• [ABOUT THIS EXERCISE]:
Give back the lines below exactly, but do not include any pictures.

• [Collected data entries]:

==============================

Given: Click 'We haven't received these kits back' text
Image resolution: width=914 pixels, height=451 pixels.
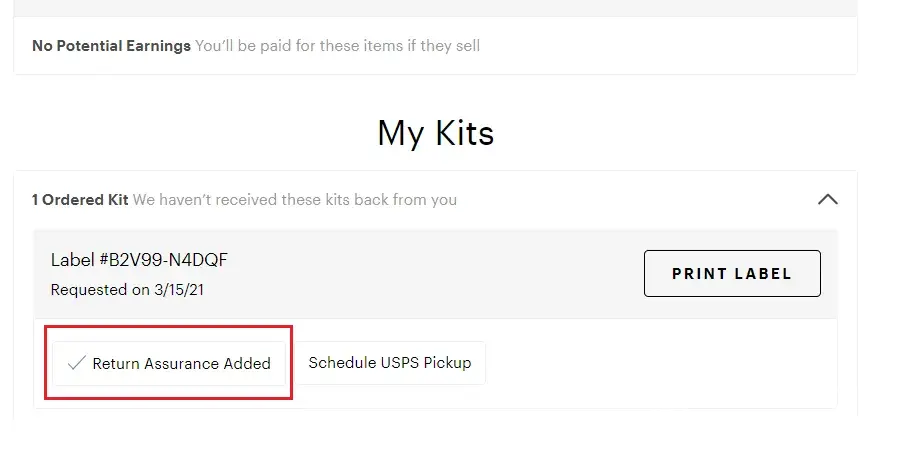Looking at the screenshot, I should (295, 199).
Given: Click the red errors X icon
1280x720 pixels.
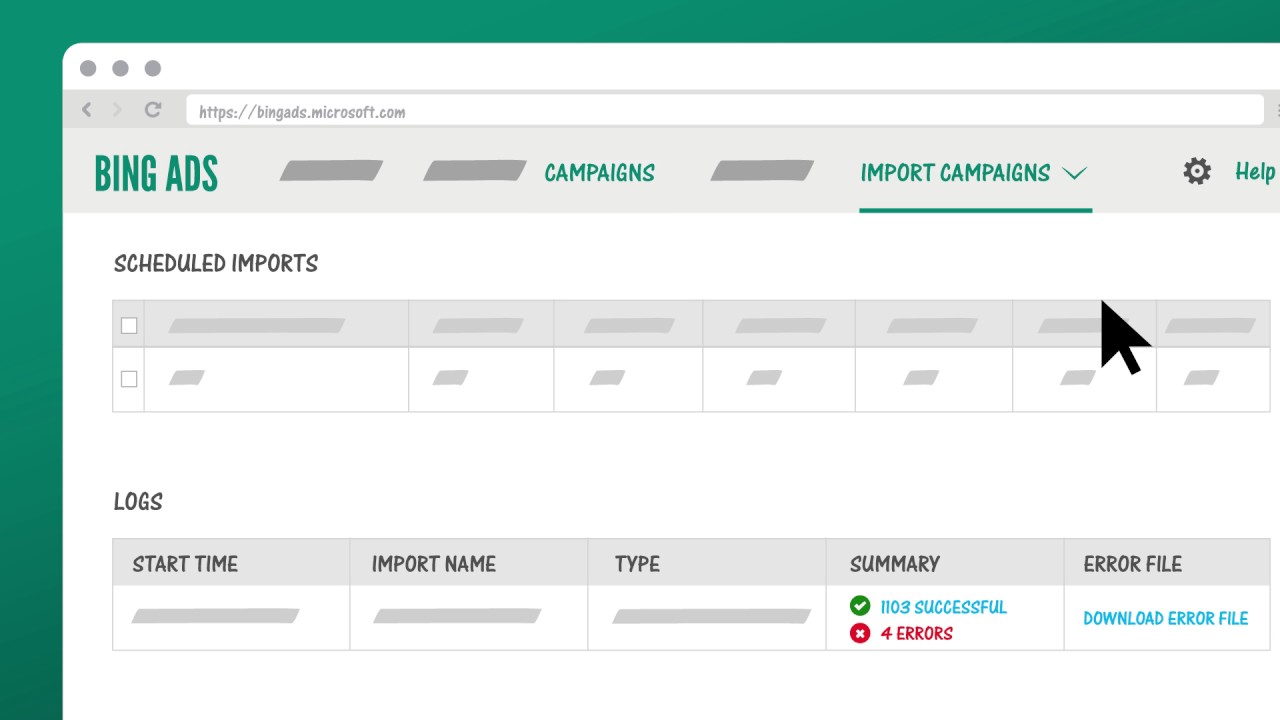Looking at the screenshot, I should click(859, 633).
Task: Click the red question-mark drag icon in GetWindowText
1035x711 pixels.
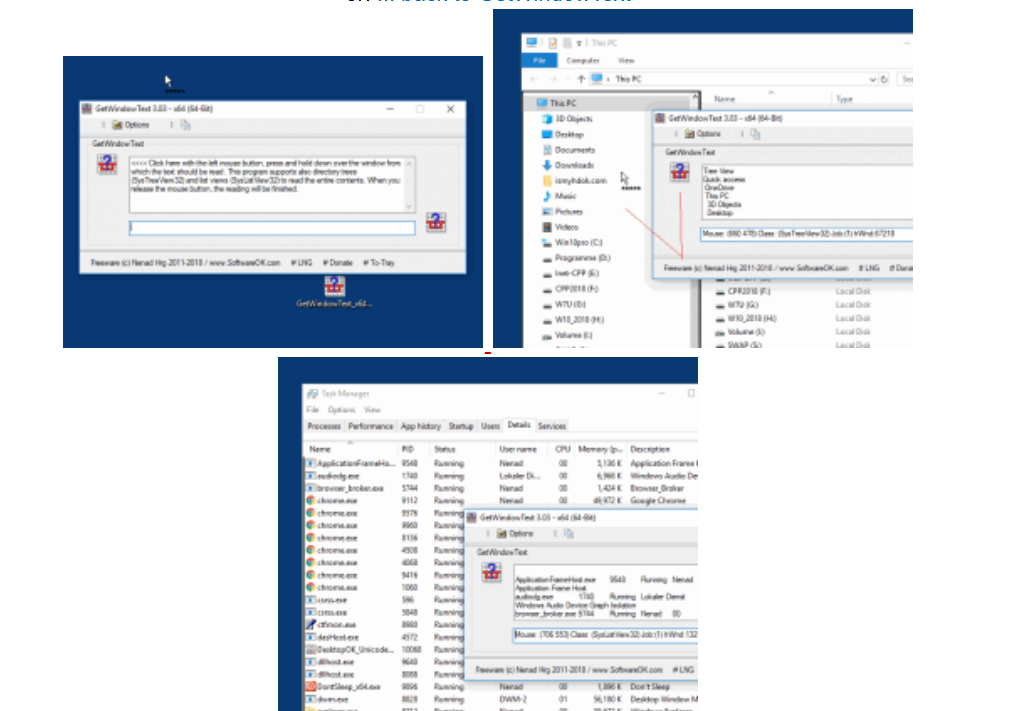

==============================

• [SOLUTION]:
Given: Click 'We haven't received these kits back' text
Image resolution: width=914 pixels, height=451 pixels.
Looking at the screenshot, I should (295, 199).
Given: Click the red errors X icon
1280x720 pixels.
Looking at the screenshot, I should click(859, 633).
Task: Click the red question-mark drag icon in GetWindowText
1035x711 pixels.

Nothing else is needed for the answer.